Custom metrics can be registered through the `PipelineOrchestrator.register_metric` static method. This method takes a callable as its only parameter. The callable should take two `pd.Series` objects as its parameters and return a `float`. The first `pd.Series` object represents the true values, while the second `pd.Series` object represents the predicted values.

## PipelineOrchestratorProxy

Metadata about each `PipelineOrchestrator` run can be stored in a (sqlite) database using the `PipelineOrchestratorProxy` class. This class takes an `PipelineOrchestrator` as argument in its constructor and adds the ability to store metadata about each run in a database.
This adds interesting new functionality, such as the ability to analyse the metadata from the database and find out which configurations of the components work best for a specific dataset.
The idea of this experimental class is to use a surrogate model to find the best configuration of the components for a specific dataset. This is done by training the surrogate model on the configurationdata from the database, where the scores are used as the target.
With the new proposed configurations, more and more iterations are produced, which deliver new data to train the surrogate model.
Using this technique, the idea is that the surrogate model should eventually converge to the best configuration for the dataset.

## Tips

If overfitting is a problem when using a classifier, consider adjusting the following settings in the YAML configurationfile for the HyperTuner component:

- The `R2_weights` can be adjusted to prioritize regularization. A starting point may be `{"best_mean": 0.9, "lowest_stdev": 0.3, "amount_of_unique_vals": 0.3}`. It is important to understand these weights are applied on a per-estimatorpopulation basis during the round 2 process. For instance, if the _RandomForestClassifier_ estimatorpopulation (meaning ALL trained instances of _RandomForestClassifier_ during round 2) had the highest mean _accuracy_ score of 0.85 in round 2, compared to all other trained estimator-populations, and "best*mean" has the highest weight, there will be a significant chance that \_RandomForestClassifier* will be the estimator advancing to round 3.
- `penalty_to_score_if_overfitting`: Increase the value to `1.0` to impose a heavy penalty on overfitting.

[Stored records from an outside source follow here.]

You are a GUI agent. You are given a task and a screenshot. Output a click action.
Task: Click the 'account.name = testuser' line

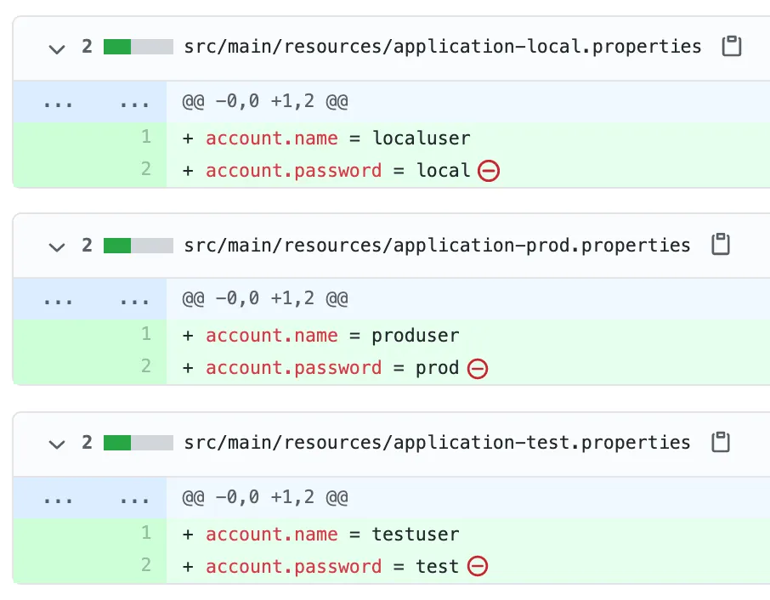coord(331,534)
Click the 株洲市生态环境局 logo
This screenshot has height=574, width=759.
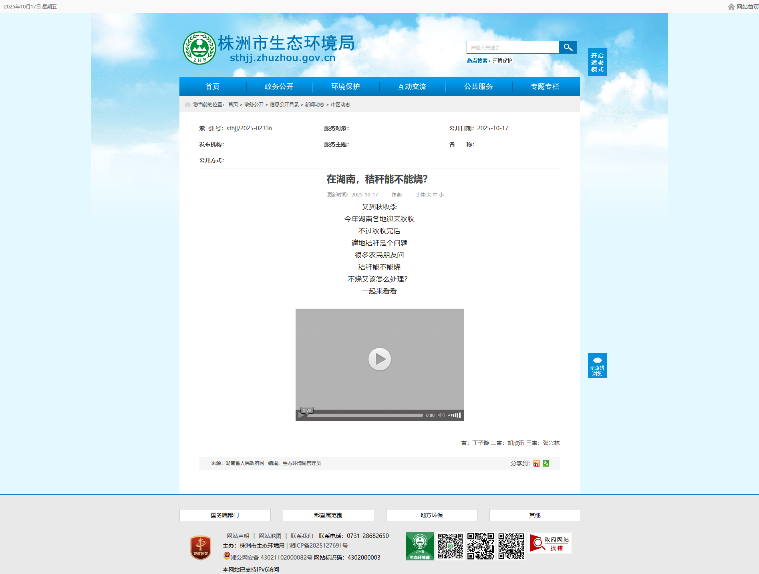(x=268, y=48)
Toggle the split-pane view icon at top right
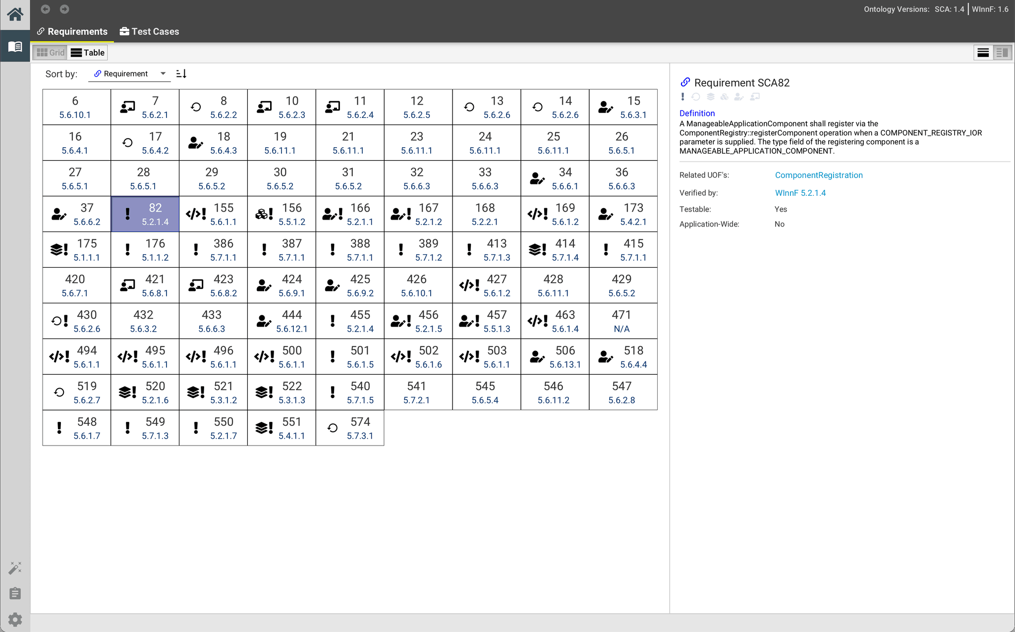The image size is (1015, 632). point(1001,52)
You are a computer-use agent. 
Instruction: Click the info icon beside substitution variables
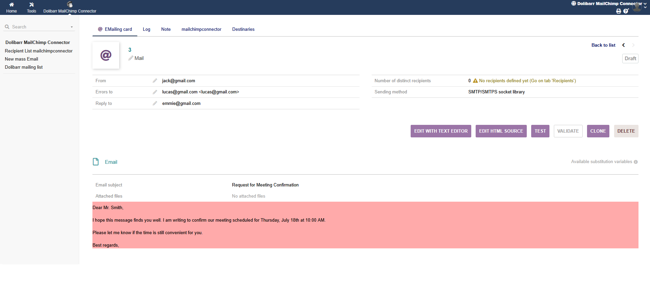tap(636, 162)
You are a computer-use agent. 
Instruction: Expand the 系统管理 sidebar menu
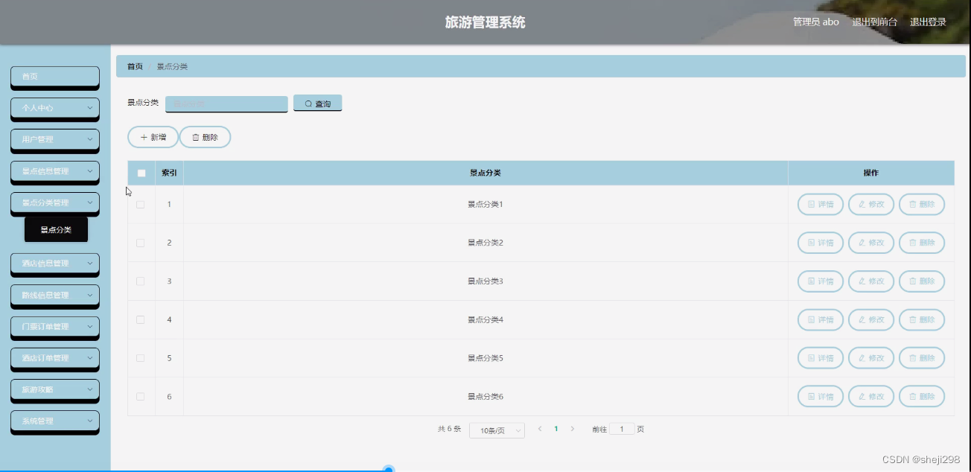click(54, 421)
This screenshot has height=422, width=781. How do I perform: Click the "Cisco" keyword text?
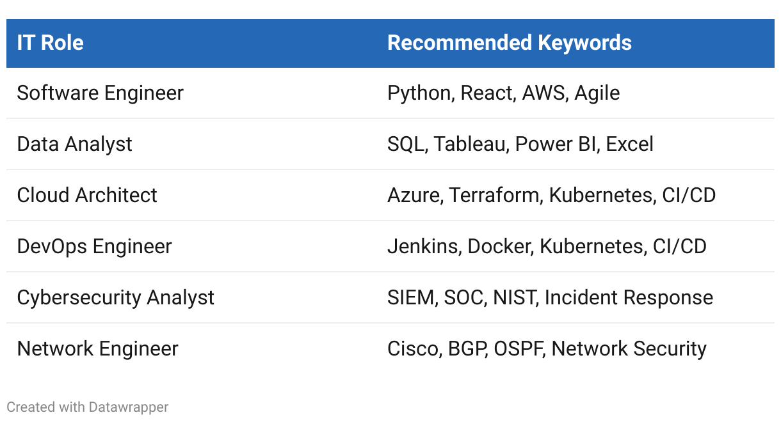pos(412,348)
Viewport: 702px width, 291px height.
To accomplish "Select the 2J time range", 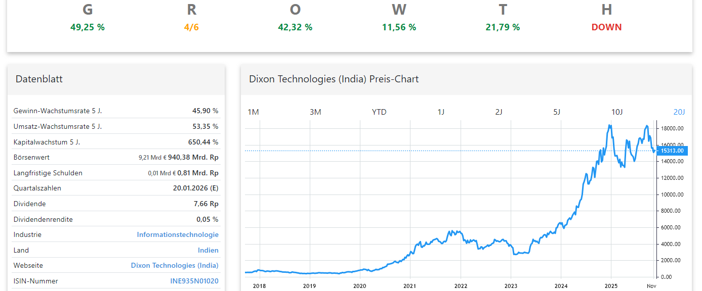I will (498, 112).
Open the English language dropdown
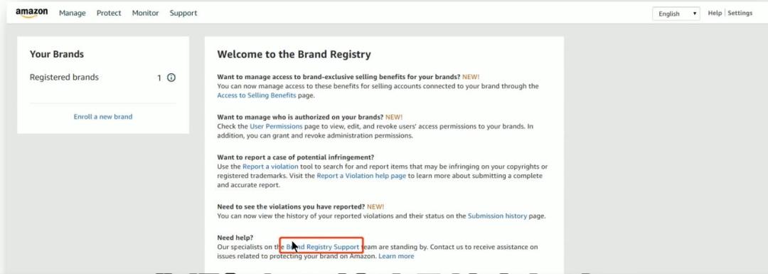The height and width of the screenshot is (274, 768). click(676, 14)
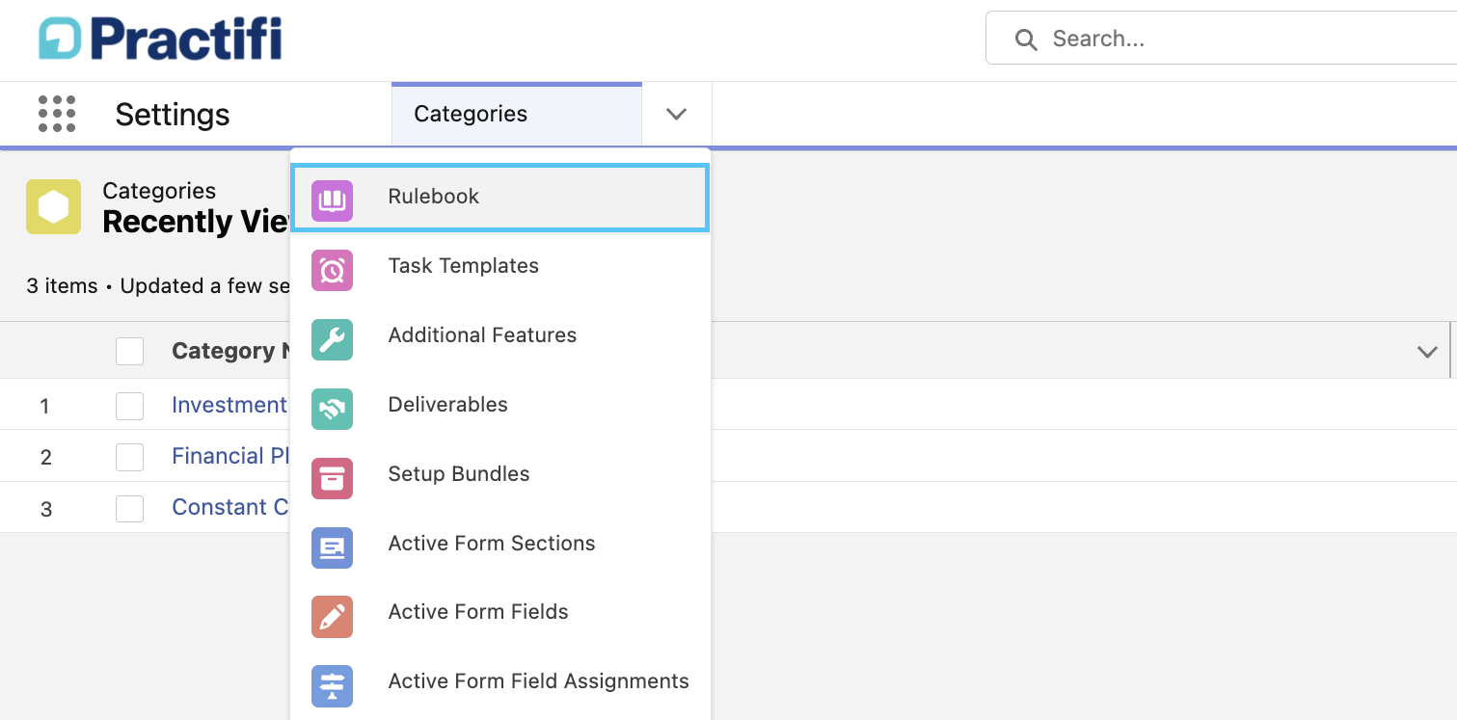
Task: Select the Additional Features wrench icon
Action: click(333, 340)
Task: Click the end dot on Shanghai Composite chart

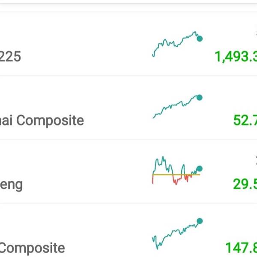Action: (199, 98)
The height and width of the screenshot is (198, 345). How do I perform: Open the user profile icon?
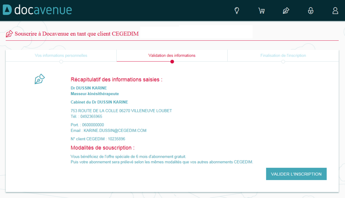click(335, 10)
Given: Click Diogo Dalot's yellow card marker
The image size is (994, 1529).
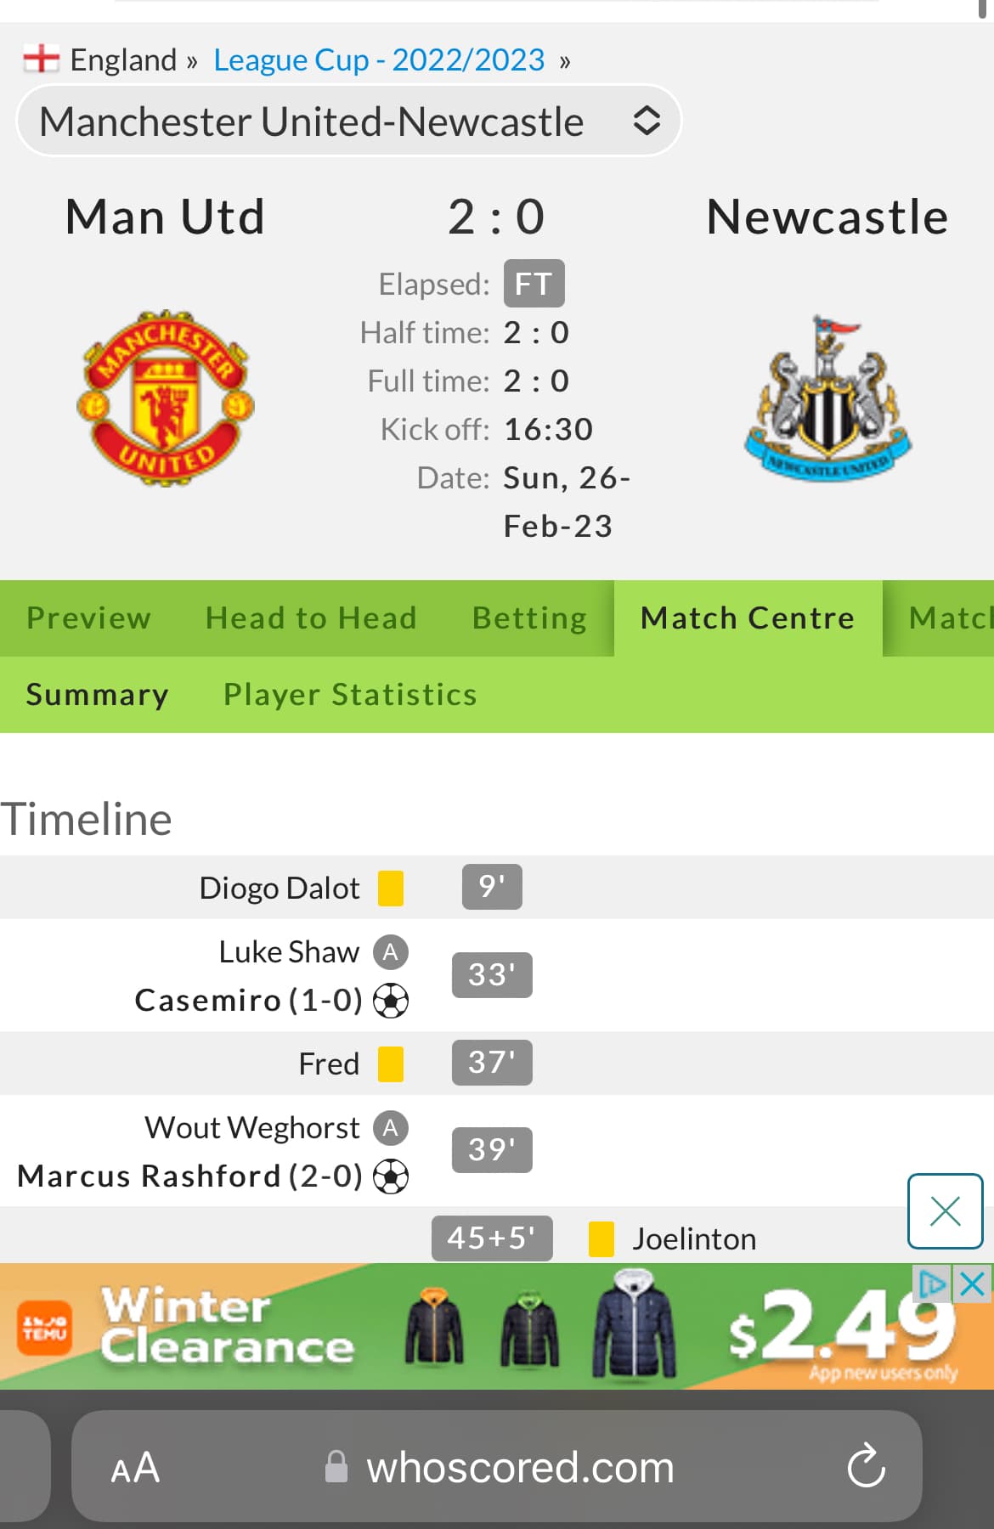Looking at the screenshot, I should tap(391, 888).
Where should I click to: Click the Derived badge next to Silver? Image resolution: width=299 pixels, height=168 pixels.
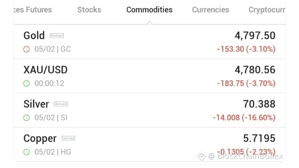61,104
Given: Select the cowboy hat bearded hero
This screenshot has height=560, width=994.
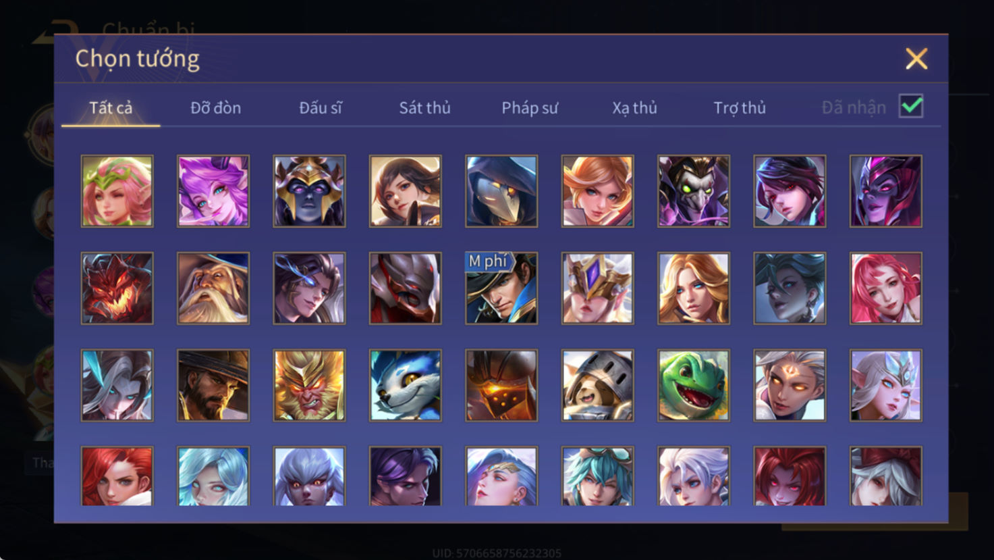Looking at the screenshot, I should pos(213,386).
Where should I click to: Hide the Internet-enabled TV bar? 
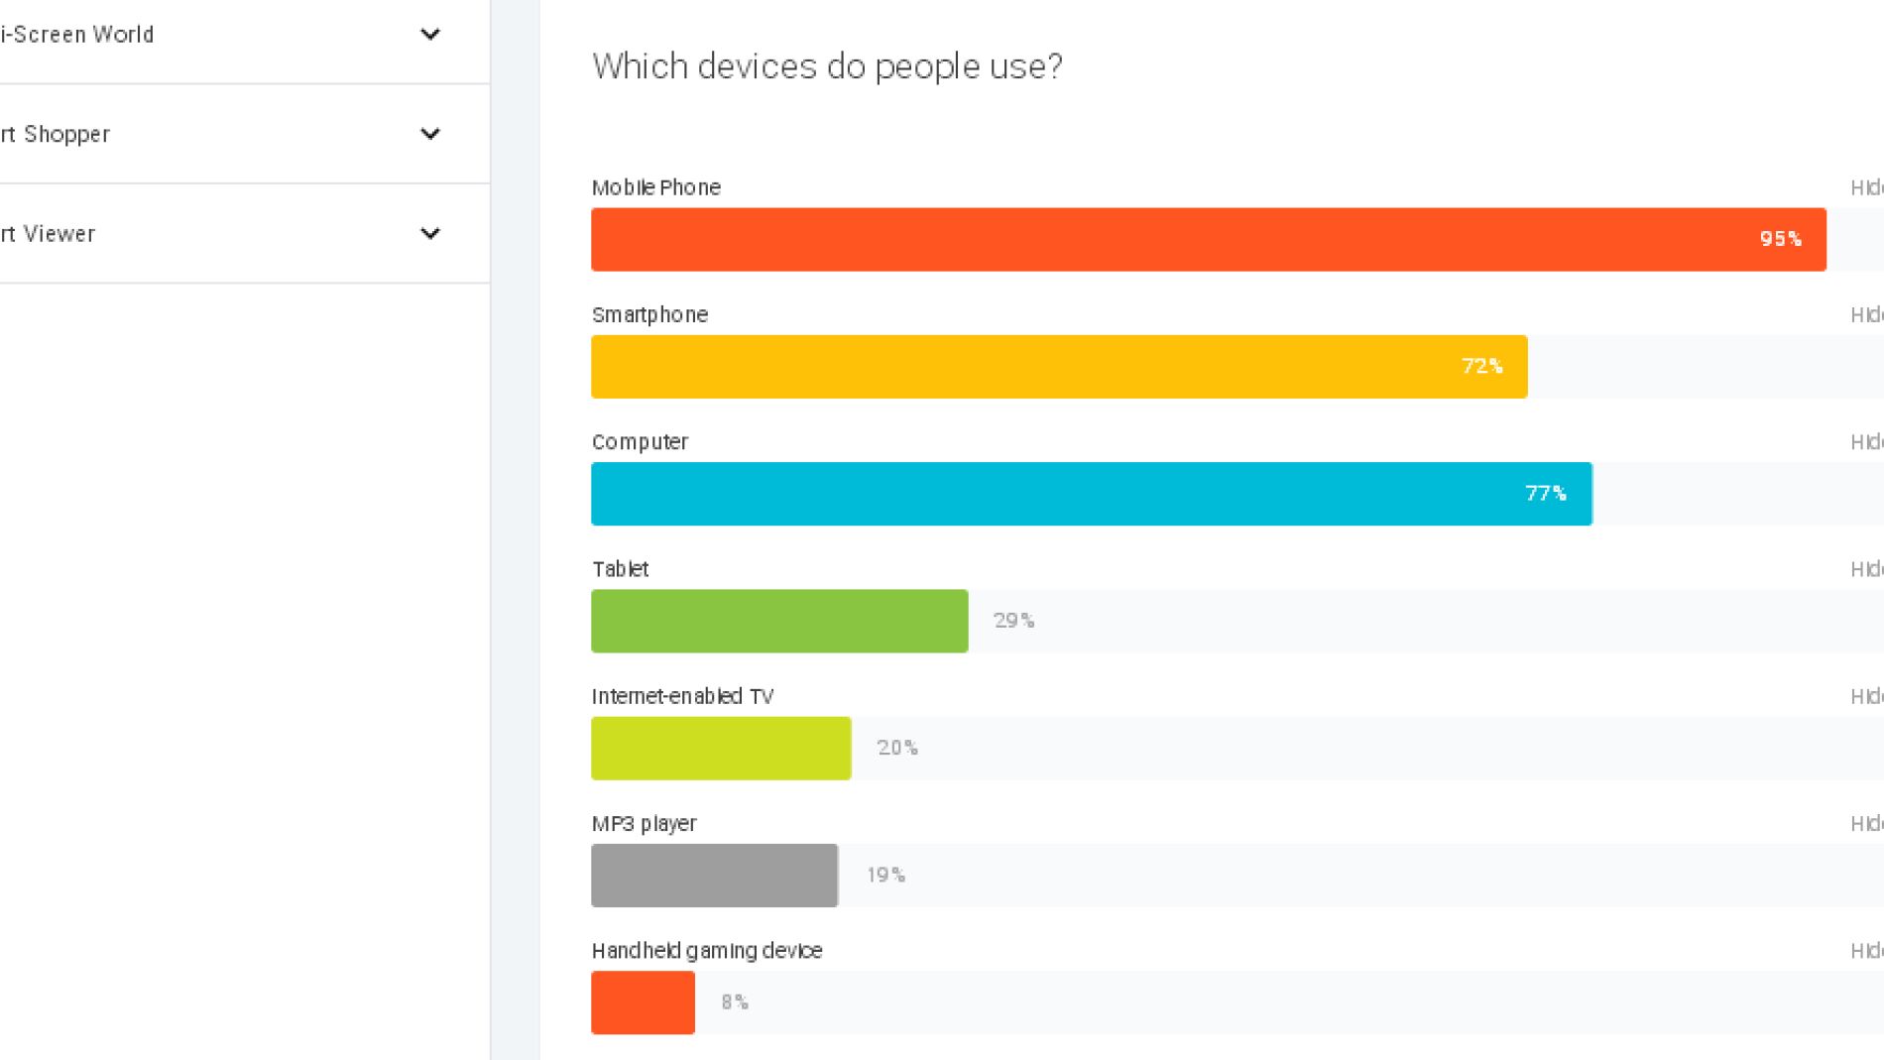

If you encounter memory or performance issues due to a large dataset, consider utilizing the `random_subset` parameter in the YAML configurationfile. This parameter, available in the `Scaling`, `FeatureRemoving`, and `HyperTuner` components, extracts a random subset of the data. Note that the indices may vary with each fitting iteration, the sole exception being the `FeatureRemoving` component.

If the program keeps on hanging, use the `log_cpu_memory_usage` parameter in the constructor of `PipelineOrchestrator` to keep track of memory and cpu-usage. If the hanging occurs in `PipelineOrchestrator.build()`, try the `timeout_duration` parameter.